Aynı şeyi bende yapmaya çalışıyordum ama bir türlü olmuyordu. Bir anlık boşluğundan yararlanarak yerimde doğruldum.
"Olmuyor Mark, olmuyor işte." Seni arkadaş olarak göremiyorum.
"Olmayan ne?" O da benim gibi oturur pozisyona geçmişti. Benden cevap bekleyen yüzüne baktım. Gece lambası olduğu için oda aydınlıktı ve mimiklerini görebiliyordum.
"Uyuyamıyorum."
"Ben de uyuyamıyorum."
"Sen neden uyuyamıyorsun?"
Gülmüş ve kafasını yastığa koymuştu. "Sebebimiz aynı Hyuck."
Sebebimiz aynı da ne demekti. Neler hissettiğimi anlıyor muydu? En önemlisi o da mı benim gibi hissediyordu? Aklımı karıştırmaktan ne zaman vazgeçeceksin Mark.
×××
"Okuldan nefret ediyorum. Her sabah erken kalktığımız yetmiyor gibi bir de her gün o salakların yüzünü görüyoruz."
Söylenmeye devam eden Jaemin'in koluna girdiğim sırada Jeno beni iterek sevgilisinin elini tutmuştu. Ona kötü kötü baktığımda bu sefer Jaemin onu itti ve kolunu omzuma attı. Hepimiz buna gülerken Jeno göz deviriyordu.
"Mark'la şu sıralar çok takılıyorsunuz, arkadaşça mı yoksa aranızda yeniden bir şeyler mi oluyor?"
Kulağıma fısıldamasıyla huylanarak geri çekildim. Parmağımı dudağıma bastırdığımda ne dediğimi anlayarak göz kırpmıştı. "Sonra anlatacağım."

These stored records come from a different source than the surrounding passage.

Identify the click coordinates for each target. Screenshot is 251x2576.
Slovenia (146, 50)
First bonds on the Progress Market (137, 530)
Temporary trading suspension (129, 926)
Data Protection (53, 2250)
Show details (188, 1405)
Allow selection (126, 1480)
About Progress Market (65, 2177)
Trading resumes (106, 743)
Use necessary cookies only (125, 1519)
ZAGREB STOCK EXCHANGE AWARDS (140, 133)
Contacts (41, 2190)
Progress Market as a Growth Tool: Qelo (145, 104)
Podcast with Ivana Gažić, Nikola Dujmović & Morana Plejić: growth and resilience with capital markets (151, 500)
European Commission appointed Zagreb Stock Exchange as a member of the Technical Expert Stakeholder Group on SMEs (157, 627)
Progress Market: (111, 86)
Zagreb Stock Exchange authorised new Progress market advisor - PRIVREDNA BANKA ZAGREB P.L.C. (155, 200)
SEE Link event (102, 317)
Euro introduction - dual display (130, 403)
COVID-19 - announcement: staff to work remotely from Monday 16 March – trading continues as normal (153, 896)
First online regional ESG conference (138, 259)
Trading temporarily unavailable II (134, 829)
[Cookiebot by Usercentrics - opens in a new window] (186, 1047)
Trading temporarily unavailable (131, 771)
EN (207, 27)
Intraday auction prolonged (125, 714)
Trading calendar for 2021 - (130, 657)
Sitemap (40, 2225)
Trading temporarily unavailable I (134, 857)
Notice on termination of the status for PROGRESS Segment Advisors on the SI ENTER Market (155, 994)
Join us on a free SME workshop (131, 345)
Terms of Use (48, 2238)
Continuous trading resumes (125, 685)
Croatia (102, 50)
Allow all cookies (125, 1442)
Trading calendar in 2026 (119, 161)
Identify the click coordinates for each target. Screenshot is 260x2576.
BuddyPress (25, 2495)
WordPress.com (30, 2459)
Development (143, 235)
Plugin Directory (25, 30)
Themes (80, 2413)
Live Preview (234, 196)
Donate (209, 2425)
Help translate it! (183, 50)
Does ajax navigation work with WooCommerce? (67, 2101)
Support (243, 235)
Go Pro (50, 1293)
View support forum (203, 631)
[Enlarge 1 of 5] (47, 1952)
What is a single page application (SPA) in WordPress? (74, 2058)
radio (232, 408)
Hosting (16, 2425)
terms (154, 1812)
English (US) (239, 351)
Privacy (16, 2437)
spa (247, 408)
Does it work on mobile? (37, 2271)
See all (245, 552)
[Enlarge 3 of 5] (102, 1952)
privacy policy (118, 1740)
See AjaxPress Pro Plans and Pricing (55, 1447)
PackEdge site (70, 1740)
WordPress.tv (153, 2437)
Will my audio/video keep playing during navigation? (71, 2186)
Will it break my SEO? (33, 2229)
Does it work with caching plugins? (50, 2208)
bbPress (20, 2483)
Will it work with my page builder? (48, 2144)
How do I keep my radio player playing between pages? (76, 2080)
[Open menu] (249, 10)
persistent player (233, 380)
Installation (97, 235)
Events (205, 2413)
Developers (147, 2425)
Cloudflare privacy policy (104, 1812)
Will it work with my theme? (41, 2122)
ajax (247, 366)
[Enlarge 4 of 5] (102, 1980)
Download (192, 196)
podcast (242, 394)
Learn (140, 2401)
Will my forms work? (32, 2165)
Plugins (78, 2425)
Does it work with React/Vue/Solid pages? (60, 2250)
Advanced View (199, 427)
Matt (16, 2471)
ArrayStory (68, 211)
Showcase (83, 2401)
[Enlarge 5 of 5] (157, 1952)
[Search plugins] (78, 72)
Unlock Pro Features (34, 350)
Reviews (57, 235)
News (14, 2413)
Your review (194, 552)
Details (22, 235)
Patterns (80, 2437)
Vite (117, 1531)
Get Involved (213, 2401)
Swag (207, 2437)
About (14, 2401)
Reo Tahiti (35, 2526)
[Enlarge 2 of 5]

"Hey, ne konuşuyorsunuz öyle?"
Jeno'nun söylemlerine daha fazla dayanamayıp Jaemin'i ona doğru ittim. "Jeno, bazen sana cidden gıcık oluyorum."
Dil çıkararak sevgilisinin yanağını öpmüştü. Sevgilisi olduğunu gözüme sokmak istiyordu. Sesi çıkmayan Mark'a kısa bir bakış atarak yavaşça yanında yürümeye başladım. Dalgın görünüyordu ve ne olduğunu merak etmiştim.
"İyi misin?"
Kafasını yerden kaldırıp gülümsediğinde ona karşılık verdim. Ama hala onun için endişeleniyordum. Yere bakarak yürüyor ve bir şeyler düşünüyordu.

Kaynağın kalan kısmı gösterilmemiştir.